[Stored items]
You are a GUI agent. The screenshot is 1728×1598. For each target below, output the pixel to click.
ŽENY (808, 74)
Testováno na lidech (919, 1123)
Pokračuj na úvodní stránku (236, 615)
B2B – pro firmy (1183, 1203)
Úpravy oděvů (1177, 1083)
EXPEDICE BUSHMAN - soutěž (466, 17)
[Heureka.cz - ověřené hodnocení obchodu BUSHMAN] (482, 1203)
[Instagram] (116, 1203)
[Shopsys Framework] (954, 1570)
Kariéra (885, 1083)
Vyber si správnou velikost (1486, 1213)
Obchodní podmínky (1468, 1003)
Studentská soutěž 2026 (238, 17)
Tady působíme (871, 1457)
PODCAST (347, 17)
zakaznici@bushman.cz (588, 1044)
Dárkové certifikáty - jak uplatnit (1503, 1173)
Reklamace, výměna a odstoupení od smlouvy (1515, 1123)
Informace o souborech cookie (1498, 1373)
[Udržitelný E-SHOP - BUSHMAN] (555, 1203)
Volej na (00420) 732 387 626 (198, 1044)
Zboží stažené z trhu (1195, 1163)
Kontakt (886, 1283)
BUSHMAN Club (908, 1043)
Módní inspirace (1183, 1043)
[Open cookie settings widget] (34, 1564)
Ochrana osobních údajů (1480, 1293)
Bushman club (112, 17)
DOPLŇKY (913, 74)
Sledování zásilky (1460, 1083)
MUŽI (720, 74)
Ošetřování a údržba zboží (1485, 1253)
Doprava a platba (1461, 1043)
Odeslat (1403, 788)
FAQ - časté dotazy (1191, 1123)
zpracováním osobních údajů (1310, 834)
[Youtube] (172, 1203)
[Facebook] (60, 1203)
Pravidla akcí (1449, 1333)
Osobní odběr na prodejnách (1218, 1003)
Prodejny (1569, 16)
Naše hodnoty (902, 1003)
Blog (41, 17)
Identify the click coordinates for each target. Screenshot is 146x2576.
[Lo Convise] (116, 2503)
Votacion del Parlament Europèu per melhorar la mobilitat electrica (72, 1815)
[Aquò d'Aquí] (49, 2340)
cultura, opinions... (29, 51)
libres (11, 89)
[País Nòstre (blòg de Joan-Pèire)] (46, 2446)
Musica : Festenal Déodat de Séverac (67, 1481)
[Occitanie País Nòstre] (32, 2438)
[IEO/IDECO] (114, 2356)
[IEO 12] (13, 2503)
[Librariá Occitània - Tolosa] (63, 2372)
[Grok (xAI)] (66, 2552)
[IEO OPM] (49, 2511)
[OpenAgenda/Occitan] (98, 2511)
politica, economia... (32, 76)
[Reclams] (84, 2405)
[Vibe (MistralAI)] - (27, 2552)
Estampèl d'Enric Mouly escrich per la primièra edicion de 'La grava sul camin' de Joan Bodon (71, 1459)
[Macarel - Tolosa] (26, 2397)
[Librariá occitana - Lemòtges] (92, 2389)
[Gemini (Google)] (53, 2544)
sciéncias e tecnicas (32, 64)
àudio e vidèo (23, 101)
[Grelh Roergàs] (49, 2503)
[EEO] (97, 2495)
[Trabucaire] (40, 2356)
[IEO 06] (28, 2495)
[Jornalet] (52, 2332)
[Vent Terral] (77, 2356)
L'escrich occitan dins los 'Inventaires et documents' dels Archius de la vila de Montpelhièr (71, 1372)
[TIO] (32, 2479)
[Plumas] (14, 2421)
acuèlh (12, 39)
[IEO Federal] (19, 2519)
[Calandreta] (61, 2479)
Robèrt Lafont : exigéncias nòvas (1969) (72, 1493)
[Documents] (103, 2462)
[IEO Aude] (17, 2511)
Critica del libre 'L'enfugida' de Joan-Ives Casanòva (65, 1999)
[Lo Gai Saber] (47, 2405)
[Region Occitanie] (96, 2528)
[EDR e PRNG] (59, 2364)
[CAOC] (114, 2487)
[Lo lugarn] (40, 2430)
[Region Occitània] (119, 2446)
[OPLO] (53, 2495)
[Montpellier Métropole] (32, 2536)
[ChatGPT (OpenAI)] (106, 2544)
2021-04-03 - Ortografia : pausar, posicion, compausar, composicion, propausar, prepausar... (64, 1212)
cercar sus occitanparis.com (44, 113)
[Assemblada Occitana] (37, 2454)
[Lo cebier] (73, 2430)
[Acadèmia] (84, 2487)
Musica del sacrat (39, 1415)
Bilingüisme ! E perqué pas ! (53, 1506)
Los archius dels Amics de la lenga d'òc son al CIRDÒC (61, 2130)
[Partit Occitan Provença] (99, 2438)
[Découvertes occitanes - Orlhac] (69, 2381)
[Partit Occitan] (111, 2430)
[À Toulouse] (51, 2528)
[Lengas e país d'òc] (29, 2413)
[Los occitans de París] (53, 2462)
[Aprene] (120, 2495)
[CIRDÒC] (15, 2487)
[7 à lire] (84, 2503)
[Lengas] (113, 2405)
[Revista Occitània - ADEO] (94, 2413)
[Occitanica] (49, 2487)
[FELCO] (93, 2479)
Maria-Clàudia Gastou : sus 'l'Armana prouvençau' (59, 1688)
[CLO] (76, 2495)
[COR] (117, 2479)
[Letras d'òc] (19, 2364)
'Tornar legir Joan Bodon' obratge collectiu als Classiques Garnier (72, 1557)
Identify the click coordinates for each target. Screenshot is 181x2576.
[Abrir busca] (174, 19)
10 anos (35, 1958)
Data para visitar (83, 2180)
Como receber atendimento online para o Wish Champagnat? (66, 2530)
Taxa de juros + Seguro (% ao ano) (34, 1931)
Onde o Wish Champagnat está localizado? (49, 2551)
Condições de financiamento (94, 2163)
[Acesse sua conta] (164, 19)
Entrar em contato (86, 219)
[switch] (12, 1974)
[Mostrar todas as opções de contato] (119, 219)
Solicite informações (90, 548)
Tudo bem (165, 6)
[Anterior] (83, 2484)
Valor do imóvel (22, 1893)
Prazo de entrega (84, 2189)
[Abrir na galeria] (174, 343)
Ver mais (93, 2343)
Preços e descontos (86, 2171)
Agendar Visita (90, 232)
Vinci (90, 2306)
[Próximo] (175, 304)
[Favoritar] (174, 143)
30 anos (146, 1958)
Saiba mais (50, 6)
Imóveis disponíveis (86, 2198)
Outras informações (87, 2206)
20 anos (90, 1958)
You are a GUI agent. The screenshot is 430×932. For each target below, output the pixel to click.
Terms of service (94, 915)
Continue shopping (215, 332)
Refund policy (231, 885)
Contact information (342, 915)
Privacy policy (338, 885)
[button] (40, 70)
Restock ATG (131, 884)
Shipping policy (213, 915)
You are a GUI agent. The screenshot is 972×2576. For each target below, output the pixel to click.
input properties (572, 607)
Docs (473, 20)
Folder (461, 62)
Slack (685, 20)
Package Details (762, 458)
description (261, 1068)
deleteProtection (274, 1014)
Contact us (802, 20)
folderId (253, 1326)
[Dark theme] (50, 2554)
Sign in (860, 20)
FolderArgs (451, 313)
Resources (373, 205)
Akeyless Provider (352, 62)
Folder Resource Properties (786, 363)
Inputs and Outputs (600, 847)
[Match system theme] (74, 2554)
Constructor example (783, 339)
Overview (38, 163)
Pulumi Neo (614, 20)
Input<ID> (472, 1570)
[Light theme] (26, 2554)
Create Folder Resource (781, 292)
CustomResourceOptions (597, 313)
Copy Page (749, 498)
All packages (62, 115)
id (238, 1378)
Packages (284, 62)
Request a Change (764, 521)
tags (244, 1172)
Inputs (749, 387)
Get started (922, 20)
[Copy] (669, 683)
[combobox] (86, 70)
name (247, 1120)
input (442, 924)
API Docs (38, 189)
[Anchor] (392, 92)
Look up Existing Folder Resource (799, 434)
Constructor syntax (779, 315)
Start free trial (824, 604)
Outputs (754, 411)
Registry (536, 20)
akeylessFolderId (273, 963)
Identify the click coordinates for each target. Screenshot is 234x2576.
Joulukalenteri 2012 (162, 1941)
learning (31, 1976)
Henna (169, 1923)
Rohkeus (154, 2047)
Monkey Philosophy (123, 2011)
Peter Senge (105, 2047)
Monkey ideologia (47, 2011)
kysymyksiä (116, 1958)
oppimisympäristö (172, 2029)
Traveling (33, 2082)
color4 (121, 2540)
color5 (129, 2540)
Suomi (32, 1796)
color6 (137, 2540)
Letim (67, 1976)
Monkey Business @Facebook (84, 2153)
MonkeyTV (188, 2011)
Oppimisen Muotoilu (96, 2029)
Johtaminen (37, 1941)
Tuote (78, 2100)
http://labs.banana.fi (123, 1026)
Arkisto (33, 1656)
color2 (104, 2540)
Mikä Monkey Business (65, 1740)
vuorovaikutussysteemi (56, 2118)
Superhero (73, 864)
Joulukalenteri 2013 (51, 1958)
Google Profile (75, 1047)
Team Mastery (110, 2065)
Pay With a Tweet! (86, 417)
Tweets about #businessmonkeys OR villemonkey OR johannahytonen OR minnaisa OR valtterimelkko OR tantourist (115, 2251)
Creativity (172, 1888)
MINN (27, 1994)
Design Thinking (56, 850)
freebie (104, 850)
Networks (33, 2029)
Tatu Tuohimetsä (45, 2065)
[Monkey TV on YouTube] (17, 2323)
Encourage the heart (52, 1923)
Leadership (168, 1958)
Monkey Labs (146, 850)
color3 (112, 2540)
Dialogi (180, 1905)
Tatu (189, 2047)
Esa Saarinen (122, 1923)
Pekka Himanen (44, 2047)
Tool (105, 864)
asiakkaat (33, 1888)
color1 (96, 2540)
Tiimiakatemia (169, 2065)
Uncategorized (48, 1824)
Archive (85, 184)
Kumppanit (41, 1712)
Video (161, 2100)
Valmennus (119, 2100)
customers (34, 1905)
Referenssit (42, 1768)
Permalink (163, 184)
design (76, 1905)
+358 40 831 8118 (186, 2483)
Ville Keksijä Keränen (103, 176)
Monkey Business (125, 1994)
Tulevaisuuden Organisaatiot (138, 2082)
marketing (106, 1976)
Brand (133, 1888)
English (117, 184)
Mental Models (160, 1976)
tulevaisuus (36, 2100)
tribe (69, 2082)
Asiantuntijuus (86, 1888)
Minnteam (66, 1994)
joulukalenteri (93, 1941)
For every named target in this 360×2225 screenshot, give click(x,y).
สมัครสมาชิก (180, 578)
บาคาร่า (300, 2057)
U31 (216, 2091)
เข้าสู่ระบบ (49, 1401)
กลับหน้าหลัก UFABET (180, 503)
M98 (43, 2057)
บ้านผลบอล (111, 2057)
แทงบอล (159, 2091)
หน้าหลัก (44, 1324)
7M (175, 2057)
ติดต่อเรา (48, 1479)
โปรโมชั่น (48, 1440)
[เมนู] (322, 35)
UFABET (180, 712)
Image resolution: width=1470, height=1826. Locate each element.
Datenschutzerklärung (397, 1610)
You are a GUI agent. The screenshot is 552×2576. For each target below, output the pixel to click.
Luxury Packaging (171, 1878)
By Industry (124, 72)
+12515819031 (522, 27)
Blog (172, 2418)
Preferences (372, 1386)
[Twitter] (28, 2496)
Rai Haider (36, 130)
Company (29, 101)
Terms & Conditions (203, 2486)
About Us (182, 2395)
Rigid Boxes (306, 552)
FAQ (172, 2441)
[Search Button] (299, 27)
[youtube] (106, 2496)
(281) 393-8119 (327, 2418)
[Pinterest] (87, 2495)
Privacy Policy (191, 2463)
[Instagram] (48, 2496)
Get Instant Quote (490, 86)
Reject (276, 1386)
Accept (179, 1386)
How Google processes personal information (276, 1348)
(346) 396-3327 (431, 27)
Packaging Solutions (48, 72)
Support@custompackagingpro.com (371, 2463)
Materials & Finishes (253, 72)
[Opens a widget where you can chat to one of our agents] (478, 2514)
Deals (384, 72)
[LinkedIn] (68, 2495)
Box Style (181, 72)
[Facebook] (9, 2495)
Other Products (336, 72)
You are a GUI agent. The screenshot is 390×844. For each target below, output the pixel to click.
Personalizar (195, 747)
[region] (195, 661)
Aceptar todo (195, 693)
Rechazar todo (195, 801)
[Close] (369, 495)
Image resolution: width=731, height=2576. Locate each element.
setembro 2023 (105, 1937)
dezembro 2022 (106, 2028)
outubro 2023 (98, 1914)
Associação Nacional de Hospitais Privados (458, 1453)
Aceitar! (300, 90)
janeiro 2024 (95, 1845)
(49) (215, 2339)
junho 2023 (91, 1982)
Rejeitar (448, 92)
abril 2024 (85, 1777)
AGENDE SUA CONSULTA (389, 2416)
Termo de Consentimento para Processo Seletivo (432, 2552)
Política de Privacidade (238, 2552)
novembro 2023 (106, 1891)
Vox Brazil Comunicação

WORK INSTRUCTIONS:
Retype only the lines above between the line with "[Próximo] (175, 304)" and the line with "Privacy policy (338, 885)", counting those two lines as well, and keep every character as it is.

RESPONSE BOX:
[Próximo] (175, 304)
[Favoritar] (174, 143)
30 anos (146, 1958)
Saiba mais (50, 6)
Imóveis disponíveis (86, 2198)
Outras informações (87, 2206)
20 anos (90, 1958)
You are a GUI agent. The screenshot is 430×932. For each target below, output the pixel to click.
Terms of service (94, 915)
Continue shopping (215, 332)
Refund policy (231, 885)
Contact information (342, 915)
Privacy policy (338, 885)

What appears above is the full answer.